I'm ready for my cure to be done so I can move on to the next step.


----------



## sub-80 (Jun 11, 2012)

I think that color is just fine...looks awesome Kevin!

Thanks again for the qviews.  I wish a I had a similar set-up to hang the bellies.  Mine are going to the smoke very soon on my kettle...laying flat.  There has to be an advantage to hanging...


----------



## diggingdogfarm (Jun 11, 2012)

Looks real good!!!!



~Martin


----------



## scarbelly (Jun 11, 2012)

Looks like it came out great - congrats


----------



## thoseguys26 (Jun 11, 2012)

What is the biggest difference between cold smoking and hot smoking bacon? Do people actually eat bacon cold? I have always hot smoked mine, with no intention of eating it cold but I see many cold smoke it. I always fry my bacon anyways but I'm just curious. Thanks!

By the way your bacon looks great!!!


----------



## diggingdogfarm (Jun 11, 2012)

thoseguys26 said:


> What is the biggest difference between cold smoking and hot smoking bacon? Flavor. Do people actually eat bacon cold? Some do. I have always hot smoked mine, with no intention of eating it cold but I see many cold smoke it. I always fry my bacon anyways but I'm just curious. Thanks!
> 
> By the way your bacon looks great!!!




~Martin


----------



## smokinhusker (Jun 14, 2012)

Don't know how I missed this! The bacon looks awesome! Great job! I just cold smoked buckboard bacon yesterday and now it's in the fridge to mellow!


----------



## gersus (Jun 14, 2012)

thoseguys26- cold smoked bacon must be cooked before eating. If bacon is hot smoked to an IT of 145 it's ok to eat without any additional cooking.


----------



## gersus (Jun 14, 2012)

Great looking bacon btw Couger!


----------



## tjohnson (Jun 14, 2012)

Awesome Color!!

I really like Apple Smoked Bacon

This last round, I went with Pecan and Apple


----------



## thoseguys26 (Jun 14, 2012)

gersus said:


> thoseguys26- cold smoked bacon must be cooked before eating. If bacon is hot smoked to an IT of 145 it's ok to eat without any additional cooking.

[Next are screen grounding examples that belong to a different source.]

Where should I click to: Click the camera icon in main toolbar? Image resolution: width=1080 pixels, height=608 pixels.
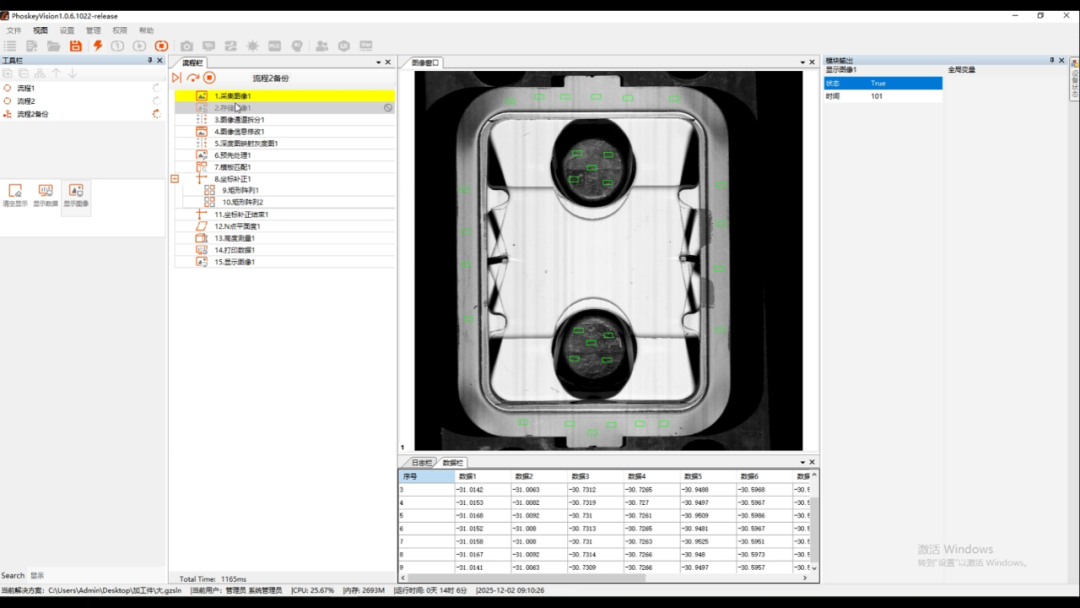186,46
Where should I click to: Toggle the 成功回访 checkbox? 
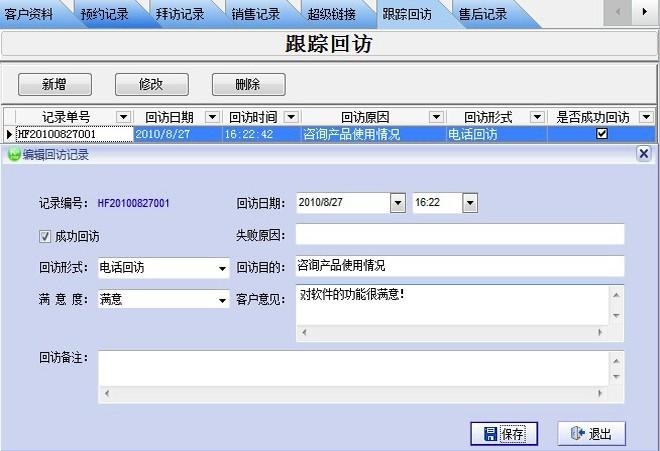pos(44,236)
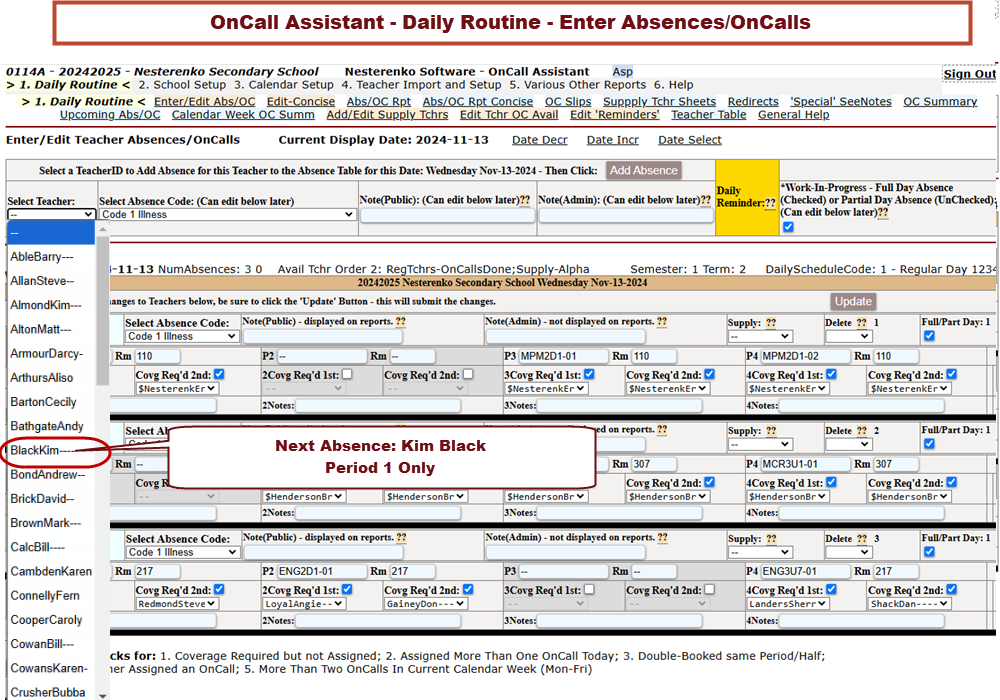Open the Supply dropdown for absence 1
1000x700 pixels.
pos(760,337)
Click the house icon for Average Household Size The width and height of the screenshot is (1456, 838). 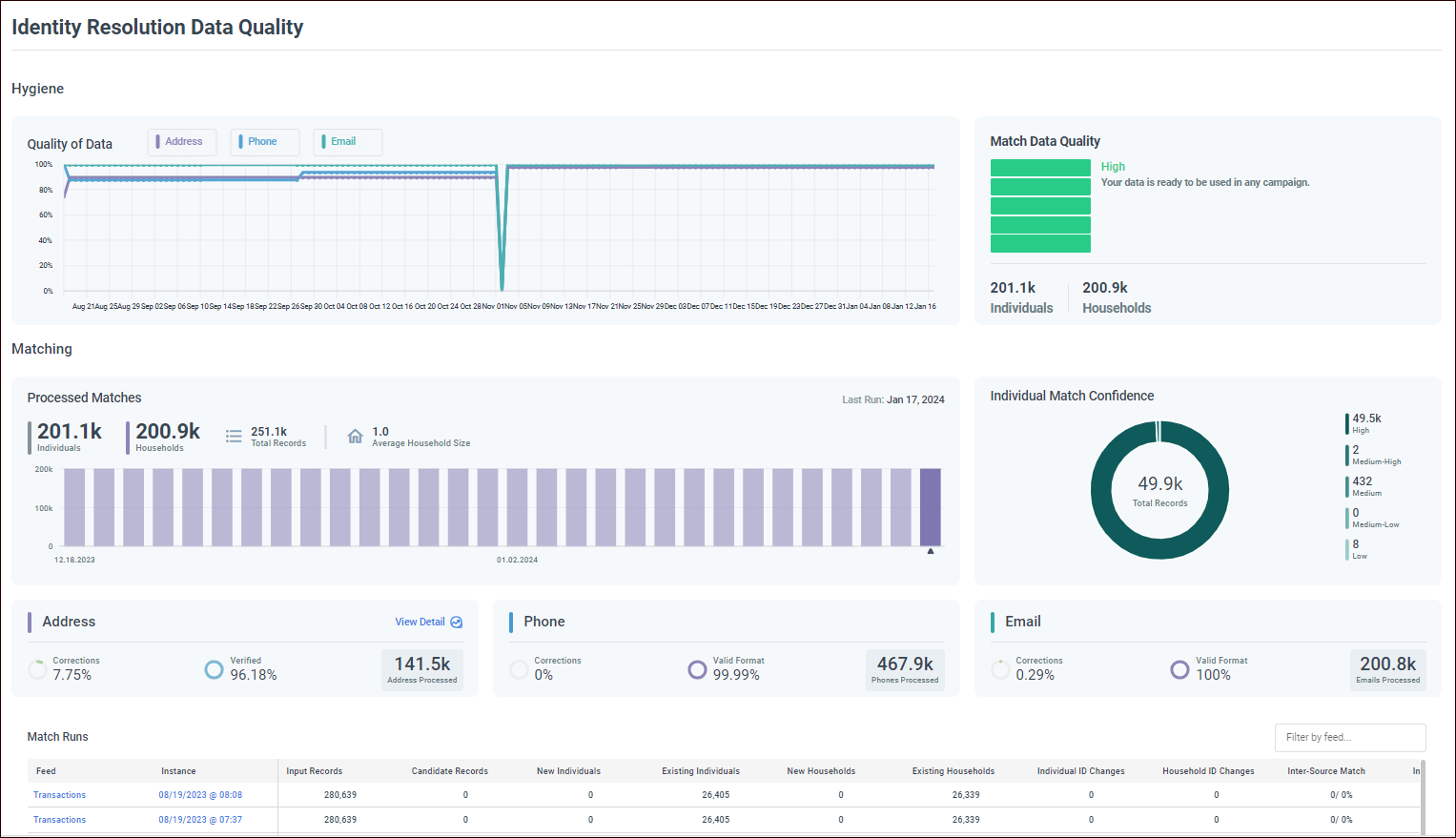pos(355,437)
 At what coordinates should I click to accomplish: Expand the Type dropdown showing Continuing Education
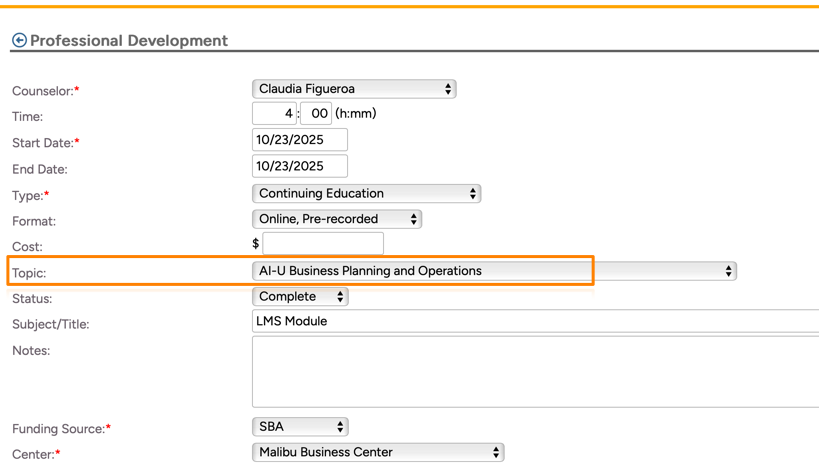pyautogui.click(x=366, y=193)
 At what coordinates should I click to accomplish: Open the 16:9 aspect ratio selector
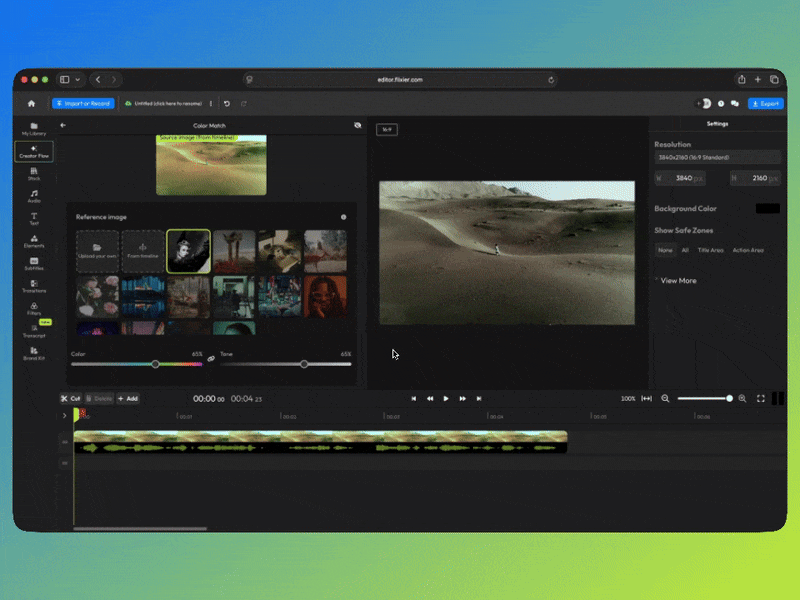[x=386, y=129]
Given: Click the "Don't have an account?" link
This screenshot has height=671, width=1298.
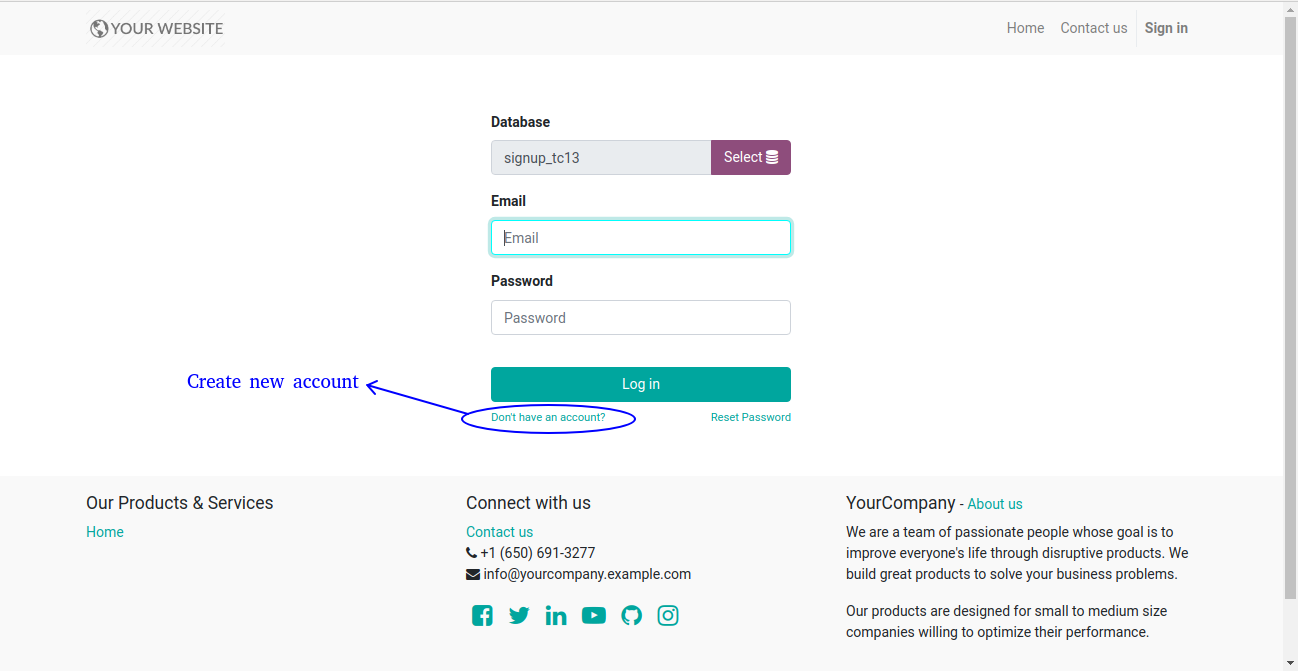Looking at the screenshot, I should (548, 418).
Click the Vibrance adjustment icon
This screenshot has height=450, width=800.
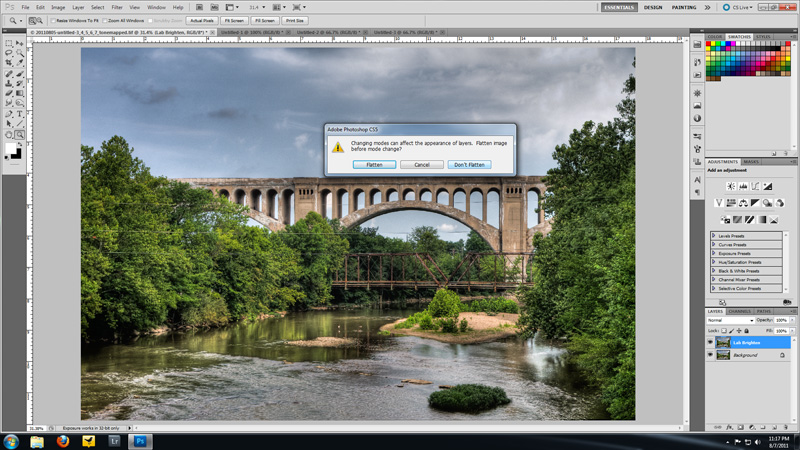(718, 203)
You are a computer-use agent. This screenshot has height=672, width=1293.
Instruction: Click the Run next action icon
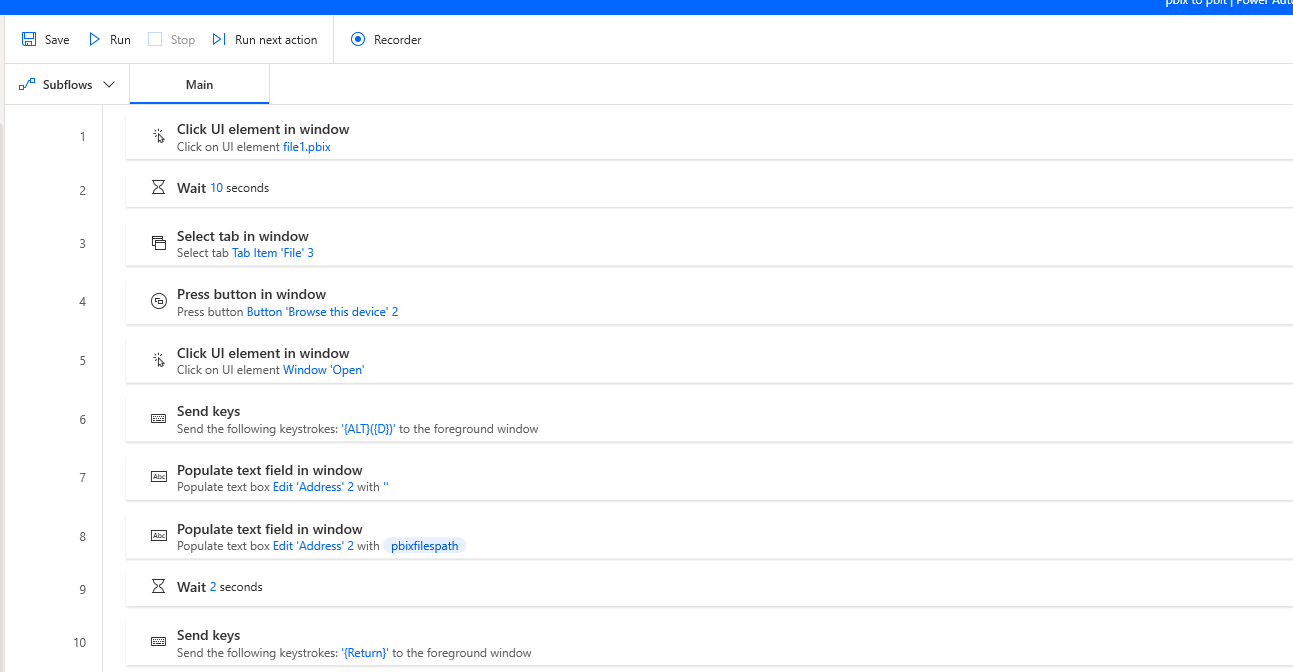[x=219, y=40]
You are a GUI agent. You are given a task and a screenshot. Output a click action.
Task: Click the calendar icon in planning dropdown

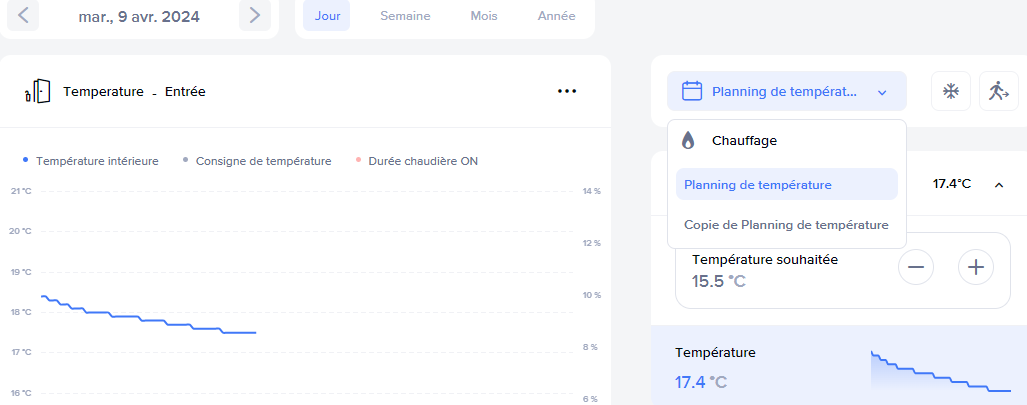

Oh I'm fully aware of the safe IT, I have just never compared cold vs hot smoked bacon and was curious what the major difference was. If I cold smoked a PB for 9 hours and hot smoked a PB for 9, compared the two, what would be the major flavor profile differences? Thanks


----------



## couger78 (Jun 14, 2012)

thoseguys26 said:


> If I cold smoked a PB for 9 hours and hot smoked a PB for 9, compared the two, what would be the major flavor profile differences? Thanks


I going to speculate, based upon the nature of the two smoking techniques, that cold smoking would provide a *deeper, stronger smoke flavo*r since cold smoking allows total smoke penetration inside of the meat. Unlike hot smoke, which tends to form an exterior barrier, with cold smoke, there's very little hardening of the outside surface of the meat or casing and smoke penetrates the meat easily.

Kevin


----------



## couger78 (Jun 15, 2012)

After a few days rest, I applied several 'coats' of maple-honey glaze to the hangin' bacon. Hanging in the fridge the past two days has really firmed them up nicely & they still have a strong smokey aroma.

After a good overnight chill, its off to the slicer....


----------



## jack07 (Jun 15, 2012)

Looks great...I will be over in the morning to sample some!


----------



## couger78 (Jun 16, 2012)

This weekend is time to wrap up the big bacon project.

Got the big slicer out & prepped, ready to go.

Time to remove the skin from all the bacon bellies. Some of the bellies were more difficult to skin, others no problem.

Almost there...







Quite a stack of skins. I considered deep-frying them, but that'll have to wait. i gave a few large slices to my wife as she's making a large pot of baked beans...







Well my slicer was acting squirrelly
	

	
	
		
		



		
		
	


	





so I opted to slice a good portion of the bacon with a sharp knife.

Works great just not as fast as the big slicer...







I took a number of odds & ends, scraps & uneven pieces and fried them up.

I discovered its best to cook at a much lower temp than store-bought, and to keep an eye on the bacon as it burns quickly. High sugar & low moisture content.

Slowly cooking in cast iron under the Pig Squisher...







Smell bacon-y! 
	

	
	
		
		



		
		
	


	





  Boys thought the bacon was great—thicker cut with a real nice smokeiness; a nice sweetness, too. NOT too salty—a concern I had going in.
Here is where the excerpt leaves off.